*Required work*
Note every line in the entries that contains the string "agent", and copy it.

━━━━━ Data supplied ━━━━━

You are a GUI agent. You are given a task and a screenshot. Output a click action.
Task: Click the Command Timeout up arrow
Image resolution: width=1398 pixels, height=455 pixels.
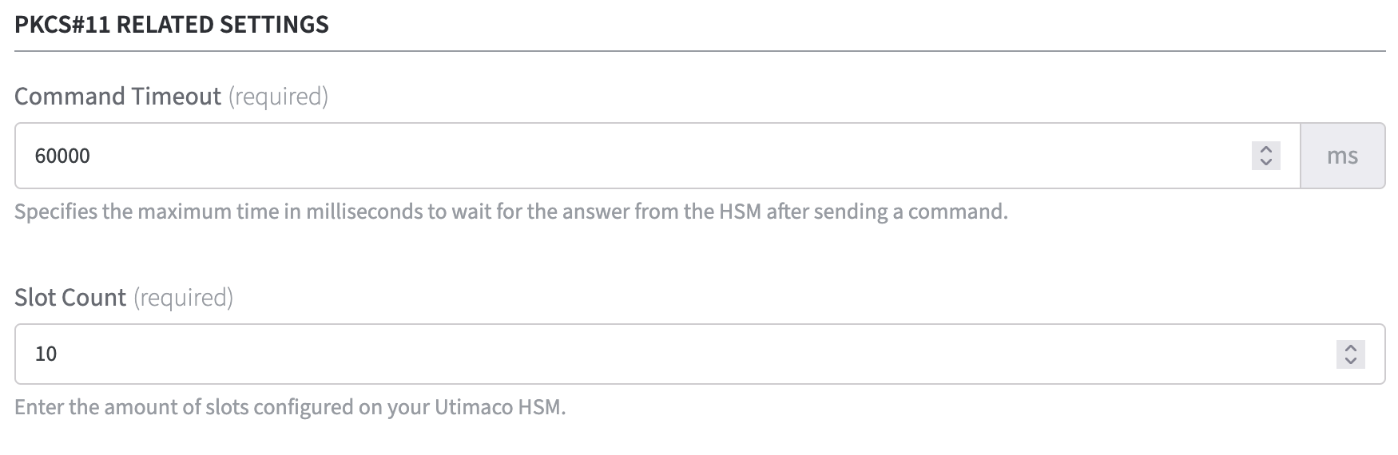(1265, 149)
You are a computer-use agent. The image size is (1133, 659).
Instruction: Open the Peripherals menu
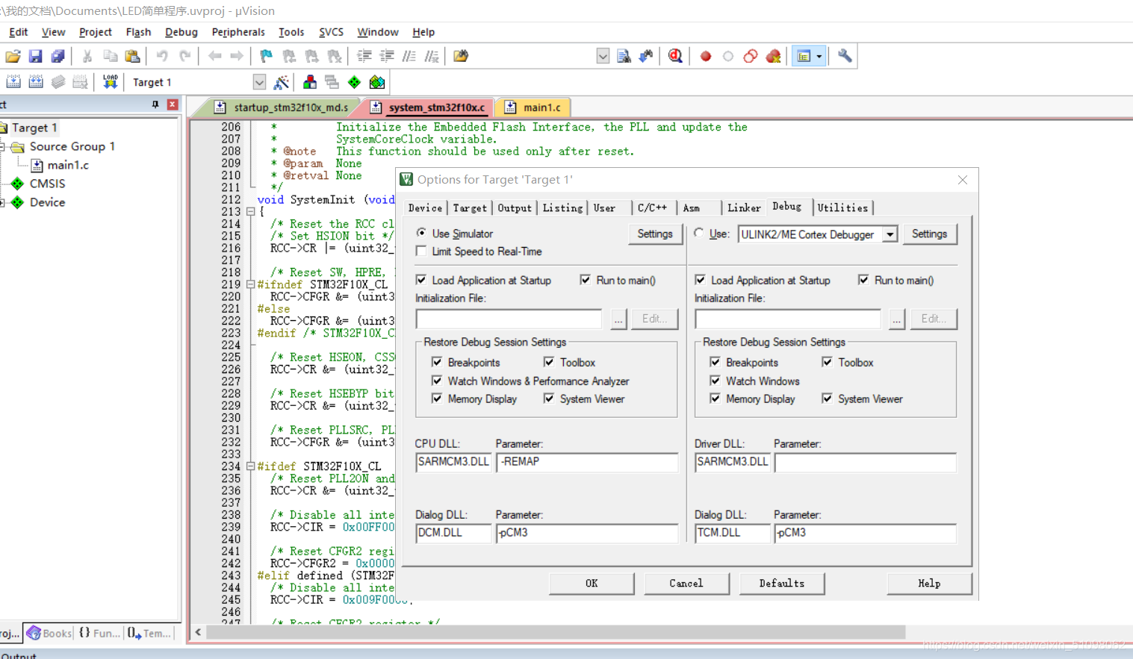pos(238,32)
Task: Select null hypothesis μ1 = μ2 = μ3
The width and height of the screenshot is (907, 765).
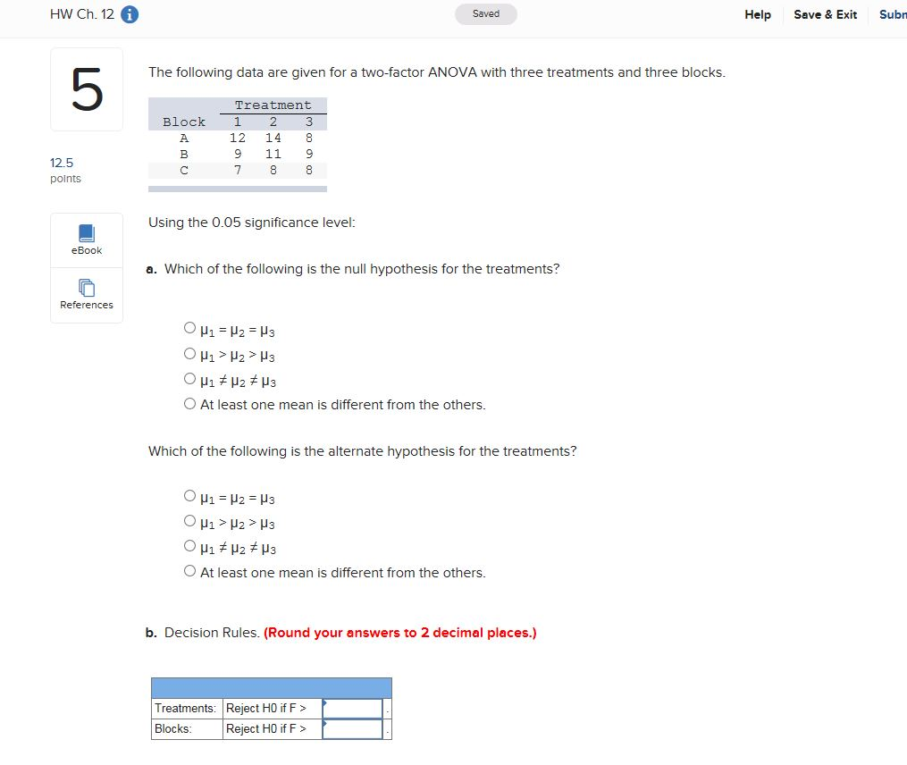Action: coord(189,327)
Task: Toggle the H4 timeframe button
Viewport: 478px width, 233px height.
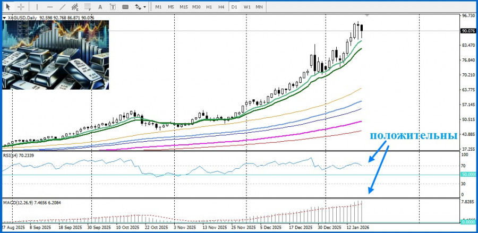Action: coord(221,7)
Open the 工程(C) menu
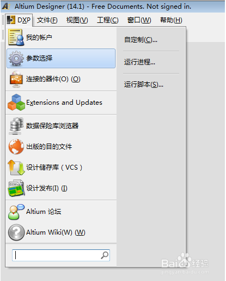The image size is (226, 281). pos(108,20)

━━━━━

*Response area*
You are a GUI agent. You are given a task and a screenshot. Output a click action.
You are a computer-use agent. The image size is (1133, 659).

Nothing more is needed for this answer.